With both ends included, repeat exactly the lines of the entries below from the one containing "Practice Policies (338, 1288)" down to the one containing "Converse (444, 126)", and no others.

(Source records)
• • •

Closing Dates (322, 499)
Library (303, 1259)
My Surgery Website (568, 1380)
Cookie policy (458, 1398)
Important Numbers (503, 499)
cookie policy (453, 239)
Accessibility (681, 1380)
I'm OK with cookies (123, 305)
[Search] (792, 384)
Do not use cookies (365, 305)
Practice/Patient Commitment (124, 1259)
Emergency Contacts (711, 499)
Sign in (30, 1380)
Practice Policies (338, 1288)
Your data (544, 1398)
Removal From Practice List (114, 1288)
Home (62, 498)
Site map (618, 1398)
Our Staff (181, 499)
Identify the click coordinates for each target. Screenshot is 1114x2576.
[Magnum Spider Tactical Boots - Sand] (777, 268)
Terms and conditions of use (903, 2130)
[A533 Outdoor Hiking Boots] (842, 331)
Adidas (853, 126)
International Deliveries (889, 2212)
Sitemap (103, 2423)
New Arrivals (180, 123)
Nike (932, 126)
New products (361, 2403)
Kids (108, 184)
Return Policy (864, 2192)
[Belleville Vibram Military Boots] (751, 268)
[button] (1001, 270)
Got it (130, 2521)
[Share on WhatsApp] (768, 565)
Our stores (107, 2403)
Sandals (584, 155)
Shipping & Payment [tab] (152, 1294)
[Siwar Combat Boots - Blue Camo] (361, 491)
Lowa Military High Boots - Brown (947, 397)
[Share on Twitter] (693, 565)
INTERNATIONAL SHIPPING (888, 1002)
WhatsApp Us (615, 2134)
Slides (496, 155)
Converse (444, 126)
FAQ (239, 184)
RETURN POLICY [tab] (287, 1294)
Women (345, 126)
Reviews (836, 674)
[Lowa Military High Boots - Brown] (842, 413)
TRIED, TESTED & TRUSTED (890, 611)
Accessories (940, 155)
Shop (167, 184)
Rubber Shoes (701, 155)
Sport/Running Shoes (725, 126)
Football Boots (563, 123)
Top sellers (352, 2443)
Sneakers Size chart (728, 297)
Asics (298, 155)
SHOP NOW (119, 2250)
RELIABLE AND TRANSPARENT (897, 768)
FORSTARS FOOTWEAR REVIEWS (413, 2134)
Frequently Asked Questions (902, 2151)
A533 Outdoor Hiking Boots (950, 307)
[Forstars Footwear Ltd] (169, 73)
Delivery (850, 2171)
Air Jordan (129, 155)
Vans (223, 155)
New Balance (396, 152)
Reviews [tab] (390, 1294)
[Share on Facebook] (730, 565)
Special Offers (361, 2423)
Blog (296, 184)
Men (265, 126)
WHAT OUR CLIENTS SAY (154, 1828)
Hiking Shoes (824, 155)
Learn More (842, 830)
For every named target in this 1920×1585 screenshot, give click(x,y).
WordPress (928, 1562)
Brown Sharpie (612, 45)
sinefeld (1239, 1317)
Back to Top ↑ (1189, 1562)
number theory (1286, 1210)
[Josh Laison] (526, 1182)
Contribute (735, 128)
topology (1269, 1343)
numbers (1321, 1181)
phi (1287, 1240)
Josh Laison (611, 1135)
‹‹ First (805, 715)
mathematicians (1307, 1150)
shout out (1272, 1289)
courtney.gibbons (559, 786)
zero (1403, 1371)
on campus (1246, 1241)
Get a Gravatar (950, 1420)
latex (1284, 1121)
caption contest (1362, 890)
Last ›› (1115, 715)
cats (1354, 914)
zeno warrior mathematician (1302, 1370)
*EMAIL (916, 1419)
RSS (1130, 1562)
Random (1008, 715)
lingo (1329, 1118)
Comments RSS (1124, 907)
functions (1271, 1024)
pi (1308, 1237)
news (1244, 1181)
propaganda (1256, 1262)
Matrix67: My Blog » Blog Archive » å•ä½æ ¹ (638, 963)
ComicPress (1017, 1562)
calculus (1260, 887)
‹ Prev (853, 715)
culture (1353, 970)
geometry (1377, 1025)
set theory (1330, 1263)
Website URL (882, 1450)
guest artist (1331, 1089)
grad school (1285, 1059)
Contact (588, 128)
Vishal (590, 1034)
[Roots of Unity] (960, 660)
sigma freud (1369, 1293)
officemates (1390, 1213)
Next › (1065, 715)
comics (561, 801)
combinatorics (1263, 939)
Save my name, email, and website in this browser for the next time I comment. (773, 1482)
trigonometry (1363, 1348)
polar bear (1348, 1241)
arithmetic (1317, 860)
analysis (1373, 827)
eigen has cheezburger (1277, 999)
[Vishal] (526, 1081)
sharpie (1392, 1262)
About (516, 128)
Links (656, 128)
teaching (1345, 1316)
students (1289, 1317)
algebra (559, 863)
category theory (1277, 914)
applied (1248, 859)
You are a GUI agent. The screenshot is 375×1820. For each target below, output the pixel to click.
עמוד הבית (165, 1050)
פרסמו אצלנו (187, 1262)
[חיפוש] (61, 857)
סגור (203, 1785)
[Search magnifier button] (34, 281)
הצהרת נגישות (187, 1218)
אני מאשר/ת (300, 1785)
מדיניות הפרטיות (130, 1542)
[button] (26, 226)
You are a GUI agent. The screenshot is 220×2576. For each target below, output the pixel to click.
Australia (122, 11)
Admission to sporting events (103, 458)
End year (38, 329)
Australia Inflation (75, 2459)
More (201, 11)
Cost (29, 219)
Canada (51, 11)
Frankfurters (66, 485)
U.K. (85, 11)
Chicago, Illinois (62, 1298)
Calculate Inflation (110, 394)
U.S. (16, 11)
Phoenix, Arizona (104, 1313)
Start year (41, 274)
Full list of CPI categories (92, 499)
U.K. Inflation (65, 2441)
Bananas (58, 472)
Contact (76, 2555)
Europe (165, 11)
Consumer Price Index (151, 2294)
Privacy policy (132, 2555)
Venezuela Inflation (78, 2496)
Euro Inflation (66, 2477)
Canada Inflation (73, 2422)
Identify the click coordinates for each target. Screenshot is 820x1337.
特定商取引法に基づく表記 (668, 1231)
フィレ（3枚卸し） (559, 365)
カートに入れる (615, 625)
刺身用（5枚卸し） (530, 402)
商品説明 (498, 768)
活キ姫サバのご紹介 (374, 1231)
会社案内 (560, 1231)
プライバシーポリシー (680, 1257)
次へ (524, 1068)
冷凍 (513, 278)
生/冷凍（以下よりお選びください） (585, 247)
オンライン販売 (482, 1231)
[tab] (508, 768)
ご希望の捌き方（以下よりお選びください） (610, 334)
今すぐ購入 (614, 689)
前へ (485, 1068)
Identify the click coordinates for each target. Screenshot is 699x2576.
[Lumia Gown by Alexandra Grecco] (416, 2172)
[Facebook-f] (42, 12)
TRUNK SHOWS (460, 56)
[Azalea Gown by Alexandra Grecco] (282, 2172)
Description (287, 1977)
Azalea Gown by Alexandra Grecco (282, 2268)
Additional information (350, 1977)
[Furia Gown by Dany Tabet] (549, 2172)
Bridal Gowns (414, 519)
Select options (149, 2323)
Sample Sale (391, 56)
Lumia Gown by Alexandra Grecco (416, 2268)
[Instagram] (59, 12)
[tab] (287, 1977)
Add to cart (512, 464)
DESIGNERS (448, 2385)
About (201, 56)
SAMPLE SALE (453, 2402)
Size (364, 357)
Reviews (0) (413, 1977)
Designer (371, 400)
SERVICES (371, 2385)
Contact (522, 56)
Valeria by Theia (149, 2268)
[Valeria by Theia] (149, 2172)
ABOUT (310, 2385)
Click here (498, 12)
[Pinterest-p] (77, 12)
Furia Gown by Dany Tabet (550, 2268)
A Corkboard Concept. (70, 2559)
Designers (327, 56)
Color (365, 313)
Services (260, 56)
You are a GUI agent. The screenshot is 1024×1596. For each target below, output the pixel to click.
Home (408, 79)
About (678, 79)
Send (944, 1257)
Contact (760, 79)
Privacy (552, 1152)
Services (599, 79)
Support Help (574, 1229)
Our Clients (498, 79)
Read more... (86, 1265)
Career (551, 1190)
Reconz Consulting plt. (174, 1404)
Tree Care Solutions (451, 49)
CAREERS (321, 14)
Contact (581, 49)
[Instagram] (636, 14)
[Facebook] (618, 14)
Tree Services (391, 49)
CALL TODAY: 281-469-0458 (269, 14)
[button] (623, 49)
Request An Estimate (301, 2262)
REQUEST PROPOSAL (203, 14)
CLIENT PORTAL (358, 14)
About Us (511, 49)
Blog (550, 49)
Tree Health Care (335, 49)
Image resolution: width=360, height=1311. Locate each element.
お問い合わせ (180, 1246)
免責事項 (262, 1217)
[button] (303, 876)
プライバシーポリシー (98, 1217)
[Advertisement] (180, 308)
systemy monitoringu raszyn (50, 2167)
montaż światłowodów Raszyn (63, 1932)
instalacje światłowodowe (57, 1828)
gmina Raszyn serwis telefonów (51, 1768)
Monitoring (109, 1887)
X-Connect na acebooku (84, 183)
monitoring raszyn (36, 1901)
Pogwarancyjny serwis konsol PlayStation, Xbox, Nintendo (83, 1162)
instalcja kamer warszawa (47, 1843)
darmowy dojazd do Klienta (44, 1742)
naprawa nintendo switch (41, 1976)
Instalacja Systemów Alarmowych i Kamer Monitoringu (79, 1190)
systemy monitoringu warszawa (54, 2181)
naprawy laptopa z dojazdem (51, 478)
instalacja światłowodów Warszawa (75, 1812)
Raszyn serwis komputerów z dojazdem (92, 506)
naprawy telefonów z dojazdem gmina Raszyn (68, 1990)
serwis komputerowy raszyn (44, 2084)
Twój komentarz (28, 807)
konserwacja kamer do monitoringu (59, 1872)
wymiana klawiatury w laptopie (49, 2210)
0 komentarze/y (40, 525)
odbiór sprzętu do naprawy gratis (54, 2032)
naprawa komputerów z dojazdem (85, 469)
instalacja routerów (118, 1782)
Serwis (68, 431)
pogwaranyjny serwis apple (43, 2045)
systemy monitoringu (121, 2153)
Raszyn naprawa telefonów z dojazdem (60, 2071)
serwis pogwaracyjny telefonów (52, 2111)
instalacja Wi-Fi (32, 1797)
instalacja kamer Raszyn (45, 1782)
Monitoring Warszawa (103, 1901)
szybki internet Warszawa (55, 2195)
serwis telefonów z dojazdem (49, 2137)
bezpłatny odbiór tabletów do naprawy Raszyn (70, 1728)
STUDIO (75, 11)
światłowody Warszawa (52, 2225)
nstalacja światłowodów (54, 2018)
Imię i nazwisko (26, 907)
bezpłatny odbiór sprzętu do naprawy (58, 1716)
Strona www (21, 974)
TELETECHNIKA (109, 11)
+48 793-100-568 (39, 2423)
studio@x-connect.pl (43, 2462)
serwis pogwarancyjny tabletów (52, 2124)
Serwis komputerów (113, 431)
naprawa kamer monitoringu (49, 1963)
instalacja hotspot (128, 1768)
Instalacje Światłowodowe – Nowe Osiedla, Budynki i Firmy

• • •

◆ **Written solution**
Practice Policies (338, 1288)
Your data (544, 1398)
Removal From Practice List (114, 1288)
Home (62, 498)
Site map (618, 1398)
Our Staff (181, 499)
Identify the click coordinates for each target. Screenshot is 1114x2576.
[Magnum Spider Tactical Boots - Sand] (777, 268)
Terms and conditions of use (903, 2130)
[A533 Outdoor Hiking Boots] (842, 331)
Adidas (853, 126)
International Deliveries (889, 2212)
Sitemap (103, 2423)
New Arrivals (180, 123)
Nike (932, 126)
New products (361, 2403)
Kids (108, 184)
Return Policy (864, 2192)
[Belleville Vibram Military Boots] (751, 268)
[button] (1001, 270)
Got it (130, 2521)
[Share on WhatsApp] (768, 565)
Our stores (107, 2403)
Sandals (584, 155)
Shipping & Payment [tab] (152, 1294)
[Siwar Combat Boots - Blue Camo] (361, 491)
Lowa Military High Boots - Brown (947, 397)
[Share on Twitter] (693, 565)
INTERNATIONAL SHIPPING (888, 1002)
WhatsApp Us (615, 2134)
Slides (496, 155)
Converse (444, 126)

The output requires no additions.